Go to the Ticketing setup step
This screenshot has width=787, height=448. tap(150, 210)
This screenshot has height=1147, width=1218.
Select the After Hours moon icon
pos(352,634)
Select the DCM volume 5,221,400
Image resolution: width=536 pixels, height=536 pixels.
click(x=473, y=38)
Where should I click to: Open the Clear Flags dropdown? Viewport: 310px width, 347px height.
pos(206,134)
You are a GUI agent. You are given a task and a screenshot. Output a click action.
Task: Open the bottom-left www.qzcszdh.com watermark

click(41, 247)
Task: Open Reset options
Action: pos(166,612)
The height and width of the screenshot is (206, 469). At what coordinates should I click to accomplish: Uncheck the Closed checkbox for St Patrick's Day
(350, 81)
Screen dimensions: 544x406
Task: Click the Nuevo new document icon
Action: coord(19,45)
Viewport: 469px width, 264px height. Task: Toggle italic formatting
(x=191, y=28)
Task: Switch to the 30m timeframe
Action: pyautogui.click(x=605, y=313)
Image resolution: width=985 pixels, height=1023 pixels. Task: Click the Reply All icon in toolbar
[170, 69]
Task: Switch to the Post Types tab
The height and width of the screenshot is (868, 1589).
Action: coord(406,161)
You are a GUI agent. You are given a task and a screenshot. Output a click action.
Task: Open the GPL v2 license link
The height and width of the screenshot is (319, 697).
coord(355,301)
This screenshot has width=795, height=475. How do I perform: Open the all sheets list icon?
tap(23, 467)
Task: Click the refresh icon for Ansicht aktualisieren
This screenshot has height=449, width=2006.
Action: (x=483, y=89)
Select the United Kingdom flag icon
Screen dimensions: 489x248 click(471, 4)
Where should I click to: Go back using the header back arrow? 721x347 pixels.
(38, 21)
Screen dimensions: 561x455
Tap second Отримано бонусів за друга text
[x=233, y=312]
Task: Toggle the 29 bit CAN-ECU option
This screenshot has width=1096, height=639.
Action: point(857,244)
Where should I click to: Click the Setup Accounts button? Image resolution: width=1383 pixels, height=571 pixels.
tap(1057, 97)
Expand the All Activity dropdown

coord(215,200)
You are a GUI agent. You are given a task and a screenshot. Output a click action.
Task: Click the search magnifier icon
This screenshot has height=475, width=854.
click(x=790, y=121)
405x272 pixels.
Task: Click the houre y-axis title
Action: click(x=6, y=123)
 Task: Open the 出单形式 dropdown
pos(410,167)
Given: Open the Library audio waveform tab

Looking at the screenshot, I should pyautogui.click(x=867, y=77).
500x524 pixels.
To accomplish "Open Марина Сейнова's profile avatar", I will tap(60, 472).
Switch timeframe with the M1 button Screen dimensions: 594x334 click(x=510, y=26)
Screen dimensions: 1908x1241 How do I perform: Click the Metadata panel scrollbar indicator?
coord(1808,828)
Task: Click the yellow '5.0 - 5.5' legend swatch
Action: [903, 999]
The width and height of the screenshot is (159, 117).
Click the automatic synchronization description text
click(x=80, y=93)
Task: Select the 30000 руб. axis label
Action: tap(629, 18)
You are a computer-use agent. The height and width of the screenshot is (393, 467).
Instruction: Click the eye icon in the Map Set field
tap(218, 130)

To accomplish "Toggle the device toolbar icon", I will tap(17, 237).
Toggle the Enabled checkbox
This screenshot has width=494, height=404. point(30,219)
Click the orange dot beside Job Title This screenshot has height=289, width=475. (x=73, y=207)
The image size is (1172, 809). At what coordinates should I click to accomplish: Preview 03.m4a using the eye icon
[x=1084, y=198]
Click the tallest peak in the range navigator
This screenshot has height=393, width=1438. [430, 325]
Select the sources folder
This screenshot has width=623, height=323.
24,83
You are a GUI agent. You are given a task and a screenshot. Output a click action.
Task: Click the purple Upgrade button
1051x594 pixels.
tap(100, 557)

########

Job
Change "Select" to "Choose" in the lines from the start of the records through the line with "pos(206,134)", and give those lines again with nothing else altered.

Exercise answer
Go to the Ticketing setup step
This screenshot has width=787, height=448. tap(150, 210)
This screenshot has height=1147, width=1218.
Choose the After Hours moon icon
pos(352,634)
Choose the DCM volume 5,221,400
Image resolution: width=536 pixels, height=536 pixels.
click(x=473, y=38)
Where should I click to: Open the Clear Flags dropdown? Viewport: 310px width, 347px height.
pos(206,134)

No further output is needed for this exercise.